Ironically nobody had ever thought of developing a system to collect the water you’re wiping away from your windshield to top the reservoir used to clean your windshield. But then along came a couple pre-teens to develop the idea and research its feasibility.
The brother and sister team of Daniel Krohn (11) and Lara Krohn (9), from Jülich, Germany, came up with the idea while travelling in the family car. The family got caught in a downpour and trying to clean the windshield proved fruitless because the reservoir had run dry and the wiping was simply spreading the grime around.
The two came up with the idea of collecting and reusing rainwater that would otherwise be squeegeed away by the wipers, and tried it out on their toys.
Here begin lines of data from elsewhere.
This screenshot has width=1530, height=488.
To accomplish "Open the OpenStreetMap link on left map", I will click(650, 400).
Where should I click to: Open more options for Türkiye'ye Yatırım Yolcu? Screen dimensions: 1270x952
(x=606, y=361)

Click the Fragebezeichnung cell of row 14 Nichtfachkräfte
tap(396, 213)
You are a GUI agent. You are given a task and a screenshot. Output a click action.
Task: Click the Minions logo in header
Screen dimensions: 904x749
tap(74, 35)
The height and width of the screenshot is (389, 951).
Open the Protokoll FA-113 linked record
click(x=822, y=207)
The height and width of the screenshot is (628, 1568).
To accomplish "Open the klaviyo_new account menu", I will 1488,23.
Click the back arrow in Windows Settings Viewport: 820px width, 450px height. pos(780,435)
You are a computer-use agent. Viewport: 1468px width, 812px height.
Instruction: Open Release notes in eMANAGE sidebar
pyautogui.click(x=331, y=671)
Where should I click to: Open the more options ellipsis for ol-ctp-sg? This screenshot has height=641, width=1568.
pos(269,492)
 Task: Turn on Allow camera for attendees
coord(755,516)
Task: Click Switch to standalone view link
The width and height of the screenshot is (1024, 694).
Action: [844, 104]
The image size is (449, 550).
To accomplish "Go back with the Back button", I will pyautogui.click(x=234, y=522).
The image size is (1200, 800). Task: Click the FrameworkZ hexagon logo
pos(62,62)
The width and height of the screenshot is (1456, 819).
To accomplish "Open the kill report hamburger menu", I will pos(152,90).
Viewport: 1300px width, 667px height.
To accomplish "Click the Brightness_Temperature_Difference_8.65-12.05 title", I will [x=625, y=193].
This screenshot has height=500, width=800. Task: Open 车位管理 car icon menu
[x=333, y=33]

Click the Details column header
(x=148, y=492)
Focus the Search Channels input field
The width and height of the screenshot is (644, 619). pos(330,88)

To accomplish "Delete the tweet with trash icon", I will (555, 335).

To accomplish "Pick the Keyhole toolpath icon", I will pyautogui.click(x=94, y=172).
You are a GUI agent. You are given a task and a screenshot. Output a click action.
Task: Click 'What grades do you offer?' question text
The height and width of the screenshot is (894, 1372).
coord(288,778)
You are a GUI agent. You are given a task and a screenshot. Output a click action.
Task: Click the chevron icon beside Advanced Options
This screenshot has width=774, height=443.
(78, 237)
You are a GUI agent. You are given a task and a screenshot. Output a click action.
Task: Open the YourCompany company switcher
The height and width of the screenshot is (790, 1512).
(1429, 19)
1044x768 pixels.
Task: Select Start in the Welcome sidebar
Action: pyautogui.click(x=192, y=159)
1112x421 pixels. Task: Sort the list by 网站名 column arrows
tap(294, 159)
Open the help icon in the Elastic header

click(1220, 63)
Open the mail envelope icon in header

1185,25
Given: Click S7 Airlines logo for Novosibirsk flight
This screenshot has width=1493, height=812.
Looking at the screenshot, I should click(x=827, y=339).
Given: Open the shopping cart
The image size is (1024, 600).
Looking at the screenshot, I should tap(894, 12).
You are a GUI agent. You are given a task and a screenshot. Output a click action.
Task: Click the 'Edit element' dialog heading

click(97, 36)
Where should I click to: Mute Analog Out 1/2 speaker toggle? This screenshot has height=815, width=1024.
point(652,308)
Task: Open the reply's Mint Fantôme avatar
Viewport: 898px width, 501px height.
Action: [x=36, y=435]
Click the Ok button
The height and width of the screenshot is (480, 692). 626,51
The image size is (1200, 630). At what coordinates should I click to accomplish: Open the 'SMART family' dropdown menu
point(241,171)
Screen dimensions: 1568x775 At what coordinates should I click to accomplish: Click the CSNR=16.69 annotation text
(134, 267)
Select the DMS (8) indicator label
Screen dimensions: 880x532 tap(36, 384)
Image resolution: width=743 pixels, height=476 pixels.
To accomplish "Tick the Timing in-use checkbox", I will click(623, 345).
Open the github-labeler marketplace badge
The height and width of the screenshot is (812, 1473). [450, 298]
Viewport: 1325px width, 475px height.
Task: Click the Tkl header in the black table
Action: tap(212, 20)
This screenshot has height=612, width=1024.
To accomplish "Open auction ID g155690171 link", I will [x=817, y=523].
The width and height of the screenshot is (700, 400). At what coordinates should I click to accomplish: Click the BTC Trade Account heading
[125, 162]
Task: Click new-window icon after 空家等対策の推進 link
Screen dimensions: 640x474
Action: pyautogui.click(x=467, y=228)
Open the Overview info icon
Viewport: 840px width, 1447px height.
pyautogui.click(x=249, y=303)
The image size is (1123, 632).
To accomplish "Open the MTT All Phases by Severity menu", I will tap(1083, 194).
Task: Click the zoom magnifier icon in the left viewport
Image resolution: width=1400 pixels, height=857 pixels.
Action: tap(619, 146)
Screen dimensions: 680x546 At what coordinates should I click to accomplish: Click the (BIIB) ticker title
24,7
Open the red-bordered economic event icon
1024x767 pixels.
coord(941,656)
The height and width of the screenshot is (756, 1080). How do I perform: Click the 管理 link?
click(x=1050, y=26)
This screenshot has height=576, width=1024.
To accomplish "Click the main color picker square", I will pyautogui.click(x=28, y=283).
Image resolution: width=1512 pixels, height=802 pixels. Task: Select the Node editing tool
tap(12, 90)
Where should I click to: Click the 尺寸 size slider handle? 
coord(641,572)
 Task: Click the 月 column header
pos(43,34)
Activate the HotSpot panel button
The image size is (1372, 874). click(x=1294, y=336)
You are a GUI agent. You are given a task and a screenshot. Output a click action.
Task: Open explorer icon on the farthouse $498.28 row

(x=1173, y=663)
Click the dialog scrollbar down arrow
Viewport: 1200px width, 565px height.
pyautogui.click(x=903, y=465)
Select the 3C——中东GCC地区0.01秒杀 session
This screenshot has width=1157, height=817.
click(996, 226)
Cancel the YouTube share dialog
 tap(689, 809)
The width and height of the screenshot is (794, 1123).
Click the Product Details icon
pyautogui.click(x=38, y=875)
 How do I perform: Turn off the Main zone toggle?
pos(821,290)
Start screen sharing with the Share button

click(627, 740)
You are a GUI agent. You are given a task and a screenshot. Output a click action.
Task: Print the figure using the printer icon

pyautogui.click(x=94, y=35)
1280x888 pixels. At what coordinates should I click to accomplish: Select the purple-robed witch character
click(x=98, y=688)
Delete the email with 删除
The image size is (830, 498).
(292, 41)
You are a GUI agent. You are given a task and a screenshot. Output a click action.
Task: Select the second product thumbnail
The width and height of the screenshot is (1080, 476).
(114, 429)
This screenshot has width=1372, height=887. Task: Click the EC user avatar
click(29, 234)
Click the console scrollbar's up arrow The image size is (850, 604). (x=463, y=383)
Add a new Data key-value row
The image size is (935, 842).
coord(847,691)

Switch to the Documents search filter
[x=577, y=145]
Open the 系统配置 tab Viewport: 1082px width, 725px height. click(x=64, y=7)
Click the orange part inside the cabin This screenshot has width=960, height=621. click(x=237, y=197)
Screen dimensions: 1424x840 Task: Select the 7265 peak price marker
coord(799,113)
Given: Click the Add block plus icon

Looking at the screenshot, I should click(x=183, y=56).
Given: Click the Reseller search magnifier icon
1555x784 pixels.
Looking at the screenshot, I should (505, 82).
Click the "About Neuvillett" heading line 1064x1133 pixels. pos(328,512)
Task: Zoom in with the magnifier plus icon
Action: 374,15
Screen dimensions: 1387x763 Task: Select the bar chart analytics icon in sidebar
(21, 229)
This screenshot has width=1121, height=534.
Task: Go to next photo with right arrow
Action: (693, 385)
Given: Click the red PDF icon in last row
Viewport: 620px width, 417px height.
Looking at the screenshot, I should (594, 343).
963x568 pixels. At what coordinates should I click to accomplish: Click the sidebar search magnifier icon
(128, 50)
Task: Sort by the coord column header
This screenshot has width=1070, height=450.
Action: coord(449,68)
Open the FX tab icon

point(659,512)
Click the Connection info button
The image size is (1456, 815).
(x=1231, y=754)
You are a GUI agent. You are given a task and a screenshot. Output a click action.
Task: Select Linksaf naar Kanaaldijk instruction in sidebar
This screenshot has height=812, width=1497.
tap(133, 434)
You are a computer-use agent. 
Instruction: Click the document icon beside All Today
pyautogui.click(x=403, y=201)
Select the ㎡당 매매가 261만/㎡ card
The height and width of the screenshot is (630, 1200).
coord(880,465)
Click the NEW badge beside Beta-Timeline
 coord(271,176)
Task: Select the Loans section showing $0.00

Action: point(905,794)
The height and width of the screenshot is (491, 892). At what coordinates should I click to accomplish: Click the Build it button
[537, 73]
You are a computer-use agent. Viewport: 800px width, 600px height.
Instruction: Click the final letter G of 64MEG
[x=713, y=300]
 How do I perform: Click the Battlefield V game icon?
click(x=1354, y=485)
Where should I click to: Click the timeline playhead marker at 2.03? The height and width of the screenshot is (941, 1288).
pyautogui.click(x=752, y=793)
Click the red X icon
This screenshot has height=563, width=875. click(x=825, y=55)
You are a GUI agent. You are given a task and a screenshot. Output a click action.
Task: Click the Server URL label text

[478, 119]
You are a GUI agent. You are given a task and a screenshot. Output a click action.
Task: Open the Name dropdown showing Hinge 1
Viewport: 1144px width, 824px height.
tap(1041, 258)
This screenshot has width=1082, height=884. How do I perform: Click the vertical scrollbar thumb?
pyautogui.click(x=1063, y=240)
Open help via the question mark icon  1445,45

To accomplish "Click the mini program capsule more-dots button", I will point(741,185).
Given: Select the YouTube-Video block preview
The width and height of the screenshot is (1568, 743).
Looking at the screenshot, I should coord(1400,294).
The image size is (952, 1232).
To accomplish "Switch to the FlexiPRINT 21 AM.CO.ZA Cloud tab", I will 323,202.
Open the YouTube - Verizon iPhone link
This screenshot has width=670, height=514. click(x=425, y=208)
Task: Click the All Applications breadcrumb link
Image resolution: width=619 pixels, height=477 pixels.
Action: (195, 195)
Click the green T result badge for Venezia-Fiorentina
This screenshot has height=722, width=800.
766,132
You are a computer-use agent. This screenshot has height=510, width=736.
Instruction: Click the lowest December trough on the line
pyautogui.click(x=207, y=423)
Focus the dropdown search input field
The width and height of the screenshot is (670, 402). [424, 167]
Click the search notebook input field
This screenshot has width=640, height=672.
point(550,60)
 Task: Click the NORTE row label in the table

“We couldn’t believe that no-one had thought of it before,” explained Lara. “To try it out, we took apart our toy fire engine and fixed the pump to a model car inside an aquarium. Then we added a filtering system to ensure the water was clean.”
It was such a cleverly simple idea that it won the pair first prize at the local science fair, and caught the attention of Ford, which has developed the idea in a full-sized S-Max.
“Daniel and Lara’s idea has been staring drivers in the face for decades – and it has taken one moment of ingenuity to bring it to life,” said Theo Geuecke, supervisor, Body Exterior Hardware, Ford of Europe. “In less than five minutes of rainfall, the washer reservoir is completely full.”
Water sustainability will play an important role in future autonomous vehicles, as water consumption is expected to increase in order to keep the necessary systems’ sensors and cameras clean and functioning. Ford had reportedly experimented with harvesting water via rain and condensation in order to reduce the impact of the water usage in future vehicles.
The S-Max system involves rubber tubes collecting water run-off at the bottom of the windshield, channeling it directly to the windshield washer reservoir.
Ford estimates that a vehicle uses around 20 litres of water annually cleaning windshields, headlights and rear windows. In Europe alone, the “Krohn” system (not the official name) would help save at least six billion litres of water every year.
“Innovations like these are essential to make the water we have go further,” said Nicci Russell, managing director of Waterwise, the non-profit organization working to reduce water consumption in the UK. “We will all need to change our behaviour to waste less water, but we’ll also need clever new bits of kit like the one Daniel and Lara have designed. What a brilliant idea!”